Quantum Mechanics describes the behaviour of matter on sub-microscopic scales and, together with relativity, is one of the two foundations of modern physics. Quantum systems are often described as having both wave-like and particle-like aspects to their behaviour, and are famous for producing results that defy common-sense intuition based on observations at everyday scales. In this module we will introduce Schrödinger's wave equation and use it to investigate the behaviour of simple quantum systems, from a free particle through to single-electron atoms. We will discuss the wavefunction, which describes the state of a system, how to interpret it, and how making a measurement changes the wavefunction. We will illustrate some of the non-intuitive behaviour of quantum systems, show how it arises, and how, in the limit of large energies, it tends towards classical behaviour. We will discuss how mathematical operators are used to represent physical quantities, and see where the Uncertainty Principle comes from. We will introduce the quantum treatment of angular momentum and show how an additional property of the electron (spin) is required to describe atomic states.
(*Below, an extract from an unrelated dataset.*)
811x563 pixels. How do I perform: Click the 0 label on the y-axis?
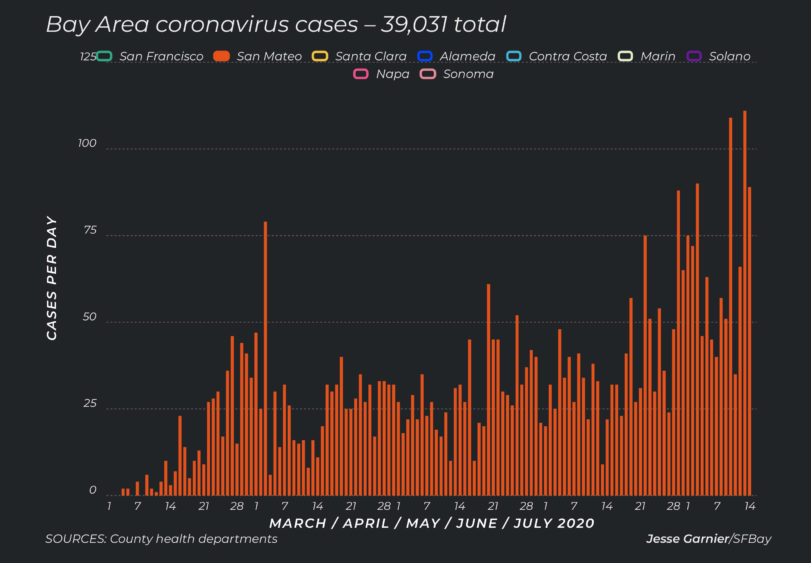(92, 491)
We will consider the special properties of quantum states consisting of more than one electron, and show how the existence of complex chemistry depends on these.

Learning Outcomes

By the end of the module the student should be able to:

Perform approximate calculations using the de Broglie relation and the Heisenberg Uncertainty Principle;

Normalise a wavefunction;

Use wavefunctions to calculate expectation values and the probabilities of different outcomes of measurements;

Show how measurement changes the wavefunction;

Be familiar with the use of hermitian operators to represent physical quantities in quantum mechanics and the properties of their eigenvalues and eigenfunctions;

Explain the physical significance of each element of an eigenvalue equation;

Be familiar with the time-dependent and time-independent Schrödinger equations;

Solve the time-independent Schrödinger equation for simple 1-D and 3-D potential problems;

Describe the main features of the solutions for a range of problems;

Evaluate the commutator of two operators and explain its physical significance;

Be aware of how the Pauli exclusion principle arises and be able to apply it to multi-electron systems;

Describe the properties of angular momentum in quantum mechanics;

Relate the quantum numbers of atomic electrons to physical variables and know how their different values are related;

Explain why the concept of electron spin is required to explain experimental observations.